The one-off day-night Test between South Africa and Zimbabwe, starting on Tuesday, will be staged under experimental playing conditions.
The International Cricket Council gave permission to Cricket South Africa to stage a four-day Test.
There are several variations from standard Test playing conditions.
Play will be scheduled for six-and-a-half hours each day, half an hour more than in five-day games, with 98 overs due to be bowled in a day, instead of 90. As in five-day games, an extra half hour can be added in order to complete the overs.

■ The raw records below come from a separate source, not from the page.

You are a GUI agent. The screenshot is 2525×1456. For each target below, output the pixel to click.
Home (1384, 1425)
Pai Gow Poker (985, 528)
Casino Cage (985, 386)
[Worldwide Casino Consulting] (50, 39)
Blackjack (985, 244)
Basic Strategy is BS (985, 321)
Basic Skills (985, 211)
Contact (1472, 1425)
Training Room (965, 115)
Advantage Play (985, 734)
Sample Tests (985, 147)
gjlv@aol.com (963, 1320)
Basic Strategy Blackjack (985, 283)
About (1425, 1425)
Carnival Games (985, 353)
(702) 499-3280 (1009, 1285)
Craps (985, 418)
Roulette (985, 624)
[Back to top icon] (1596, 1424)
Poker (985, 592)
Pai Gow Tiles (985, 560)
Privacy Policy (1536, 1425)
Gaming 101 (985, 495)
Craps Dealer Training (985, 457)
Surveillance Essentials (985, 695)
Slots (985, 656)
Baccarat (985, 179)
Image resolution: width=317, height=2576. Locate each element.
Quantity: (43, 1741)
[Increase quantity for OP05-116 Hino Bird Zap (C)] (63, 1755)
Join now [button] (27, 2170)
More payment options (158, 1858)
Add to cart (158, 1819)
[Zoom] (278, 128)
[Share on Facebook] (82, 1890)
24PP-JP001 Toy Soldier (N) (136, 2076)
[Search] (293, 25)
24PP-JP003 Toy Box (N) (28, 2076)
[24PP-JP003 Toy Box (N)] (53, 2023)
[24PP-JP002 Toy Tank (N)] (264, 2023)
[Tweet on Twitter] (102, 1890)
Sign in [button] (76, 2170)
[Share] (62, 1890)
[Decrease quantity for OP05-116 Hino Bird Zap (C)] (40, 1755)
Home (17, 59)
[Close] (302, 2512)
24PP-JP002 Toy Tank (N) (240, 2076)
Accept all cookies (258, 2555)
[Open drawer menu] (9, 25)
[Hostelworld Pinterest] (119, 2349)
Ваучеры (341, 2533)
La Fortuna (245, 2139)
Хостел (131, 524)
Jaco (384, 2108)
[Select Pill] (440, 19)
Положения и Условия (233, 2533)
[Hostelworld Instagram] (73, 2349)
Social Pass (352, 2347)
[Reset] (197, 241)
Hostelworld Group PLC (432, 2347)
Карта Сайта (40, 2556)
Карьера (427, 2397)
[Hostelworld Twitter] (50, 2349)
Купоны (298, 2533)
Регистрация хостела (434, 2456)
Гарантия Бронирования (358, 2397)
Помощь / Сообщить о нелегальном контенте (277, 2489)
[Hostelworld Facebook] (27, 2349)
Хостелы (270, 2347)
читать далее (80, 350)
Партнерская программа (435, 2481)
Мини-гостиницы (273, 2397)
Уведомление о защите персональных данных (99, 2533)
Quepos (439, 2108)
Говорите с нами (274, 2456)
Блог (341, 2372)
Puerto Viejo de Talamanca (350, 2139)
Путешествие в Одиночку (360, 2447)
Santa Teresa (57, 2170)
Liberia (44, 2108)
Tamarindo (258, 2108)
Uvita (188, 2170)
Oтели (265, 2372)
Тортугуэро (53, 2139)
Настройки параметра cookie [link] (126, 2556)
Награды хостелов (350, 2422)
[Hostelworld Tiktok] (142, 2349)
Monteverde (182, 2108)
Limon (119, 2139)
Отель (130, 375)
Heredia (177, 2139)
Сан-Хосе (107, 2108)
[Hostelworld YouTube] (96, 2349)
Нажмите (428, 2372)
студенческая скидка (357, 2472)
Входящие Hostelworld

The first two sessions of play will be two hours 15 minutes each, instead of two hours, with a 20-minute tea break instead of a lunch break after the first session. There will be a 40-minute dinner break after the second session.
There is no provision for time lost to be carried over to subsequent days.
The follow-on can be enforced with a lead of 150 runs, compared to 200 runs in five-day games.
Play will start at 1.30pm (1130 GMT) each day. The sunset in Port Elizabeth will be between 7.30pm and 7.31pm on the four days of the match, half an hour into the last session.
It is the first Test match since 1972/73 to be scheduled over four days. Until then, Test matches were played over varying numbers of days, from three to six – and on a number of occasions were timeless, played over an unlimited number of days until a result was achieved.
The last timeless Test, between South Africa and England in Durban in 1938/39, ended in a draw after ten days (one of which was rained off) when the England team had to catch a ship home.
Since 1972/73 Test matches have been standardised as five-day games, although a match between Australia and a World XI in 2005/06 was scheduled over six days. It lasted four days.
The South Africa-Zimbabwe match will be the eighth day-night Test and the first to be played in South Africa. Four of the previous seven day-night games have been played in Australia.